Not a CPA, just obsessed with the tax code
#11

we have a 2.75% mortgage from 2021 and theres no way im paying that off early. thats basically free money after inflation. every extra dollar goes to VTI.

but if we had a 7% rate? honestly id probably split the difference. half to investing half to extra mortgage payments.

#12

OP here. Interesting to see where everyone comes down on this. Since I retired I'm firmly glad we paid off the mortgage. Our monthly expenses are incredibly low without a payment and it gives us so much flexibility.

But I'll be honest -- if I could go back and re-do it with our old 4.25% rate, I might have invested more aggressively in my 40s instead of making extra payments. The 2.x% people definitely shouldn't be paying extra, that much is clear.

I think the real answer is: it depends on your rate, your timeline, and your stomach for volatility. Boring answer but true.

Retired at 58. FIRE before it was cool.
---
"The stock market is a device for transferring money from the impatient to the patient." - Buffett
#13
Originally posted by frugal_kate:
A guaranteed 7% return (by paying off a 7% mortgage) is nothing to sneeze at.
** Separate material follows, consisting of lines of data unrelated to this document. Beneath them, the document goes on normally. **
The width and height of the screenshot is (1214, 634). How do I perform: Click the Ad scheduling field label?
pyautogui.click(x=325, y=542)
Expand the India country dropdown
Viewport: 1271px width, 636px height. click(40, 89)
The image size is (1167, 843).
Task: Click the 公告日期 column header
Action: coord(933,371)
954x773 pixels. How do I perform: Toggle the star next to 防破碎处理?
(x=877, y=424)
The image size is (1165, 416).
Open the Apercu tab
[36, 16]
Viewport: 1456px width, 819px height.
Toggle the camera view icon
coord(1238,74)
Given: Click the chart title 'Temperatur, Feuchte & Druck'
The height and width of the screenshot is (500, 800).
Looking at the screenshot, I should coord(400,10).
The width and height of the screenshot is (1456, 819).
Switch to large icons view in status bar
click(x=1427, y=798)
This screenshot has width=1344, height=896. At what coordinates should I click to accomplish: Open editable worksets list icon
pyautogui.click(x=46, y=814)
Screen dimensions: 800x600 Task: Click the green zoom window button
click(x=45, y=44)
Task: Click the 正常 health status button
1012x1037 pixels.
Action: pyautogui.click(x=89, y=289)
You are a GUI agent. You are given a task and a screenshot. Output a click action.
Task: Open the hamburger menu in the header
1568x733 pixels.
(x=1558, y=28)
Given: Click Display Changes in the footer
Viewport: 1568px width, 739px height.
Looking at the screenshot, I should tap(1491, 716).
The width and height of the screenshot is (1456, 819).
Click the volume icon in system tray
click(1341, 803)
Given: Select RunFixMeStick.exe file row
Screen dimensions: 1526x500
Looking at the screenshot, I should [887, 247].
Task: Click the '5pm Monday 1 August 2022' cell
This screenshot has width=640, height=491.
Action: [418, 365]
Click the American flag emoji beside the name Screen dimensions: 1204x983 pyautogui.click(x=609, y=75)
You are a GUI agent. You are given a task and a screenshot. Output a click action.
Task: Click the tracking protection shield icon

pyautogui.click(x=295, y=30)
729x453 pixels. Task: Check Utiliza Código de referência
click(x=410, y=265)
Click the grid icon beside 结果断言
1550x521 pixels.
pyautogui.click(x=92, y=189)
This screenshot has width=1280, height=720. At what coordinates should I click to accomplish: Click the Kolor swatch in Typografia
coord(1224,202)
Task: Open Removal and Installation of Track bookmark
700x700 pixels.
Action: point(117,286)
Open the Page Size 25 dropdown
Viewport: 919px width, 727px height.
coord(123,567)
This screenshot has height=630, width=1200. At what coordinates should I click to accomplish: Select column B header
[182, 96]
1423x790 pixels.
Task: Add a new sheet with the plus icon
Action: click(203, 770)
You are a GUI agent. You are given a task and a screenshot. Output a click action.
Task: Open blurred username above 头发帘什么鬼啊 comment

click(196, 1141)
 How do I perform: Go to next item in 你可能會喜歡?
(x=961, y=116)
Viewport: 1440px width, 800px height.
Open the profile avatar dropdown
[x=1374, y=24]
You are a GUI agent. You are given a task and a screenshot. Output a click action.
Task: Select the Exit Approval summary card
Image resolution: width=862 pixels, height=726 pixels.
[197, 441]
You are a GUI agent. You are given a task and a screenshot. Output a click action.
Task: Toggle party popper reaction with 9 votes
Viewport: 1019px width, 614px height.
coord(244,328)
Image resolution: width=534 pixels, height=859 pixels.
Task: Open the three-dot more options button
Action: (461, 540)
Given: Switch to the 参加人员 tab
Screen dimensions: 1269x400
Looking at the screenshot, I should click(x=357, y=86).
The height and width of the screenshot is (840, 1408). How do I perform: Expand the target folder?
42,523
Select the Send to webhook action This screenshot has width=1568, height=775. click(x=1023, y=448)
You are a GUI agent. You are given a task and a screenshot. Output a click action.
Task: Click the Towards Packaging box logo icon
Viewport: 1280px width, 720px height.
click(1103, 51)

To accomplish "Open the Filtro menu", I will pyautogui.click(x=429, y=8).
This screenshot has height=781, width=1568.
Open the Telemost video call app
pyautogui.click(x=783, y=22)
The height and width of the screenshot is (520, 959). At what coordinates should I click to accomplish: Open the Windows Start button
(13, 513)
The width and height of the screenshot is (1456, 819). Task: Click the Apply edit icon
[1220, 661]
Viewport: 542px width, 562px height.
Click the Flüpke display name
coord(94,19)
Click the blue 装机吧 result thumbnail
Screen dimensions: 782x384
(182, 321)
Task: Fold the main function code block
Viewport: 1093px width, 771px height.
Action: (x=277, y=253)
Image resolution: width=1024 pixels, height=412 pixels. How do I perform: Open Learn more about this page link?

Fair point on current rates, I'll concede that. My original comment was more aimed at the 3% mortgage crowd who still talk about paying it off early. At 7% the math is genuinely close.

I still lean invest but I can't argue its irrational to pay down a 7% mortgage.

Total return > dividend chasing. Fight me.
#14

What about refinancing? If rates come down to 5% in the next couple years (big if, I know), you could refinance and then invest the difference. Best of both worlds maybe?

Right now were just paying minimum on our 6.5% and saving cash in a HYSA at 4% in case refi rates drop enough to make it worthwhile.